足立紳監督(以下、足立) いやもう、それ以前にあきらめていて、「俺は専業主夫になる」と決意して、完全に主夫してました。ただ、やっぱり欲深いところもあるから、「一本でもいいからとにかく世に出したい」って思いも捨てきれなくて。家事育児の空き時間を使って、脚本を書きためるってことだけは続けていたんです。

足立晃子さん(以下、晃子) 実際、粘ってましたね。なんの仕事もないのに。しかも足立は、こちらがびっくりするほど自分でお金が稼げない。どんなバイトもクビになっちゃうから、私としてもそこはしんどかったし、ずっと歯がゆかったですよ。

足立 悪気はないんですけどね。コンビニとか深夜でヒマだから持参したマイチェアで、売りものの新聞を堂々と読んじゃったり。客がいなくても立ってなきゃいけない、みたいな謎ルールに馴染めなかっただけなので。

晃子 なんかもう発想が、映画に出てくるアメリカの個人商店のそれなんで、そもそもが日本のシステムに向いてなくて。それでいて、両親からずっと仕送りをもらってたりとか、お金で苦労した経験もないから、ものすごくタチが悪いんです。ずっとヒモのくせに突然、グラム何千円もする肉を買ってきちゃったりも平気でするし……。

──そんな夫を、それでも支え続けられたのはなぜなんでしょう?

晃子 純粋に面白かったんですよね。学生時代に自主映画で出会って、社会人になってからは他の人とお付き合いをした時期もあったけど、「いちばん面白いのは足立紳」って思いは変わらなくて。それで「こいつをどうにかしなきゃ」となっちゃった。当時はもうそれこそ、後先も見ずにそう思い込んじゃってたところもあったので。

足立 だから僕自身は、そこにすごい罪悪感があったんですよ。「俺にそこまでの才能はない」と自分でもわかっているのに、それを「面白い」と信じ切っている彼女が、なんだか不憫でならなくて。もちろん彼女がいたからこそ、粘ることもできたわけですけど。

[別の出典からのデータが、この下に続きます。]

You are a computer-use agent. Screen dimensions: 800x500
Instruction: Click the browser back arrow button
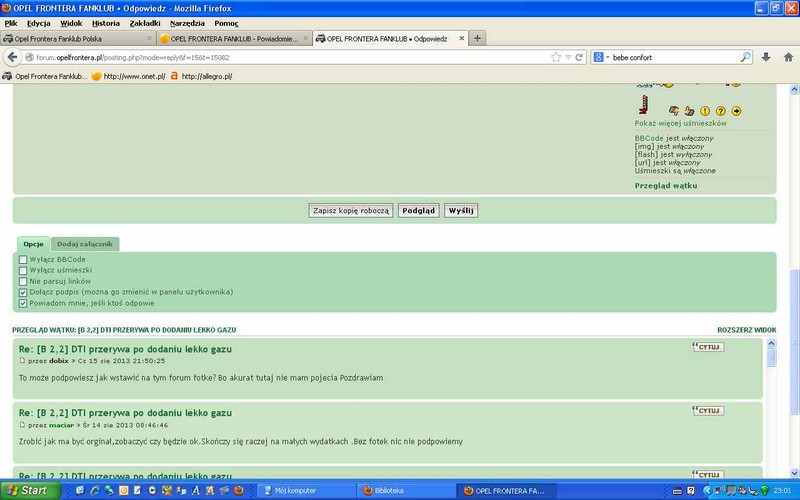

晃子 たぶん、私も意地だったんでしょうね。『喜劇 愛妻物語』(20年)のときに映画評論家の内海陽子さんがそこに言及してくださっているのを見て、自分でもすごく腑に落ちて。普通の感覚だったら、とっくに愛想を尽かしてますからね。

──その『愛妻〜』では、水川あさみさん演じる妻の常軌を逸したドケチっぷりも描かれていましたよね。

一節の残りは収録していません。